In an actual process, after performing the previous value measurement and the target process machine is bound to the substrate, the substrate may not be immediately transmitted to the target process machine for performing the process, but may be transferred to another task of performing a selective inspection, i.e., performing some intermediate measurements, and then performing the process on the target process machine, at this time, the substrate previously bound to the same target process machine and placed in the same clamp may be placed in different clamps, in other words, the substrate in the same clamp may be bound to different process machines.

Further, the step S2 of executing the corresponding process includes:

judging whether the substrates in the same substrate container are bound to the same target processing machine; if yes, transferring the substrate container to the target processing machine; if not, the substrate container is transmitted to the target processing machine platform correspondingly bound with the substrate with the largest quantity in the substrate container.

Specifically, referring to fig. 5, fig. 5 is a schematic diagram illustrating a target process tool allocation process according to an embodiment of the present invention. As described above, before entering the target process machine, the substrate may be transferred to another spot check, so that the substrate in the same clamp may be bound to a different process machine, and therefore, before entering the process machine, it is first determined whether the substrate in the current clamp is bound to the same target process machine, and if so, the current substrate container is transferred to the bound target process machine. If the substrates in the current clip are bound to different target process machines, as shown in fig. 5, the process machines to be executed include the process machine No. 1 and the process machine No. 2, and there are 3 substrates bound to the process machine No. 1 and 2 substrates bound to the process machine No. 2 in the current clip a, the clip is transmitted to the process machine No. 1 under the control of the pipeline control system, because the number of overtime bound to the process machine No. 1 is large.

Further, the transferring the substrate container to the target process tool associated with the largest number of the substrates in the substrate container comprises:

and when target substrates with the same quantity and different bound target process machines exist in the same substrate container, transmitting the substrate container to the target process machines corresponding to the target substrates positioned at the lower layer in the substrate container.

Specifically, referring to fig. 6, fig. 6 is a schematic diagram illustrating another target process tool allocation process according to an embodiment of the present invention. Before entering a processing machine, whether the substrate in the current clamp is bound to the same target processing machine is judged, and if yes, the current substrate container is transmitted to the bound target processing machine. If the target process machines bound to the maximum number of substrates include No. 31 process machines, No. 2 process machines and No. 3 process machines, and if the target process machines bound to the maximum number of substrates are multiple, as shown in fig. 6, the process machines to be processed include No. 1 process machine, No. 2 substrate bound to No. 2 process machine and No. 3 process machine, that is, the number of substrates bound to No. 1 process machine is the same as the number of substrates bound to No. 2 process machine, and at this time, the current substrate container is transferred to the target process machine corresponding to the substrate which is bound to the lowest layer and has the largest number of process machines, that is, controlled by the pipeline control system, the card is transmitted to the process tool No. 2 because the two substrates bound to the process tool No. 2 are located at the lower layer. Typically, the processing tools are configured to extract the substrate from the bottom up while extracting the substrate from the clip, and thus the clip is transferred to the processing tool No. 2 where the lower level substrate is bound.

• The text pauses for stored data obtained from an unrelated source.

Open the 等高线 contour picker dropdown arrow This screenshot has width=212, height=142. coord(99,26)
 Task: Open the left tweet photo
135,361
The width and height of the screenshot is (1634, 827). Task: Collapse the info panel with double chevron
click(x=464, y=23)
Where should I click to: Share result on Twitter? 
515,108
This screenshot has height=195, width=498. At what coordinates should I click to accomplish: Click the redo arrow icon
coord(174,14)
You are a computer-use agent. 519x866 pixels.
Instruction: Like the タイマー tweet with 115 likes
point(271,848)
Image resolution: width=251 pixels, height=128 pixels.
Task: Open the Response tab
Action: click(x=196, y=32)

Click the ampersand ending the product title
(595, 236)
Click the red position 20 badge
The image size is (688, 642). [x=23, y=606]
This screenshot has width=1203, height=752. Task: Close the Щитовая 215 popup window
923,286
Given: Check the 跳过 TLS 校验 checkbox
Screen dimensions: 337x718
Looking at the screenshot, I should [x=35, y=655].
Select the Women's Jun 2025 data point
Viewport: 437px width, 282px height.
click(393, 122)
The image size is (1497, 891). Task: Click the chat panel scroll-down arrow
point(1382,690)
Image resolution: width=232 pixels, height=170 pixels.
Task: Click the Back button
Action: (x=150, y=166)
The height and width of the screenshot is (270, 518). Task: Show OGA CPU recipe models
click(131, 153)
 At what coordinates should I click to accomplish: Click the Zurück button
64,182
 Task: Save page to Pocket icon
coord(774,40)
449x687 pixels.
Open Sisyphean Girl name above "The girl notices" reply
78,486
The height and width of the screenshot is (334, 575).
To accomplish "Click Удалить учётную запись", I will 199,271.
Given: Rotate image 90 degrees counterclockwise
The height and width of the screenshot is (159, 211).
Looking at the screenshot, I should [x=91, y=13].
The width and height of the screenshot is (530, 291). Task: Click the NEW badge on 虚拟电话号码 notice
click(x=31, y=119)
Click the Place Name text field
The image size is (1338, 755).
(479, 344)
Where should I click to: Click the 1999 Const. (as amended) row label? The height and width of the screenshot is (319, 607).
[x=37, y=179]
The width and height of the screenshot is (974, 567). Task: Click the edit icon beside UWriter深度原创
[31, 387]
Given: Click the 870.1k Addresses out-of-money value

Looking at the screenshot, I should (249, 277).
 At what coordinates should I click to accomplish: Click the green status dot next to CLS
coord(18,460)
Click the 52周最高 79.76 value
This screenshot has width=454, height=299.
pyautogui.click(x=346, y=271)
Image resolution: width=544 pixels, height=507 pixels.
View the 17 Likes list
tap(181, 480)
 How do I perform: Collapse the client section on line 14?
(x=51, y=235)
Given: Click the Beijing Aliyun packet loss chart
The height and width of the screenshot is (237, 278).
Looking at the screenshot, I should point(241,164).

S4: measuring the post value of the substrate passing through the target process machine to obtain a second measurement result;

in this embodiment, the target processing machine is an etcher for performing surface etching of a glass substrate in an array process of the glass substrate. The former value measurement is used for obtaining the first film thickness of the substrate before entering the etching machine, and the latter value measurement is used for obtaining the second film thickness of the substrate after passing through the etching machine.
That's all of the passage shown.